The problem is linked to RNA folding and we are assuming that in the given RNA string, every nucleotide forms part of a base pair in the RNA molecule. We then look at the n long molecule as a graph containing n nodes where the A-nodes can form an edge (i.e base pair) with the U-nodes and the G-nodes can form an edge with the C-nodes. From this scenario we are asked to find all possible perfect matchings, where a matching is a set of edges in a graph where none of the edges include the same node. A matching is said to be perfect if for a graph of 2n nodes it contains n edges.
Given dataset:
>Rosalind_23
AGCUAGUCAU
(The sequence always contains equally many A's as U's and equally many G's as C's)
Expected Output:
12
What we need to realise is that what we are looking at can be viewed as two separate graphs, one for AU bonding and one for GC bonding. These two are complete bipartite graphs and we can describe the number of perfect matchings for each graph, if n1 = nr of A's and n2 = nr of G's, as n1! and n2!. To get the total amount of perfect matchings for the two graphs combined, we simply multiply these numbers.
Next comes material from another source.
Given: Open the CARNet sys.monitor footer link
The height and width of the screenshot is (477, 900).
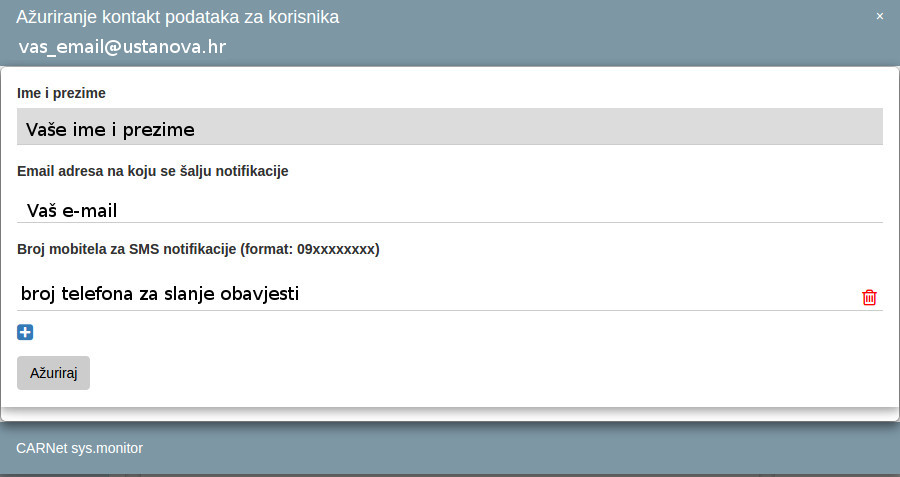Looking at the screenshot, I should (80, 448).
We thereby get:
matchings = n1! * n2!
All that is left to do now is to write a simple program to run the calculations:
from Bio import SeqIO
from math import factorial
sequence = ''
handle = open('sampledata.fasta', 'r')
for record in SeqIO.parse(handle, 'fasta'):
sequence = str(record.seq)
handle.close()
AU = 0
GC = 0
for nt in sequence:
if nt == 'A':
AU += 1
elif nt == 'G':
GC += 1
matchings = factorial(AU) * factorial(GC)
print(matchings)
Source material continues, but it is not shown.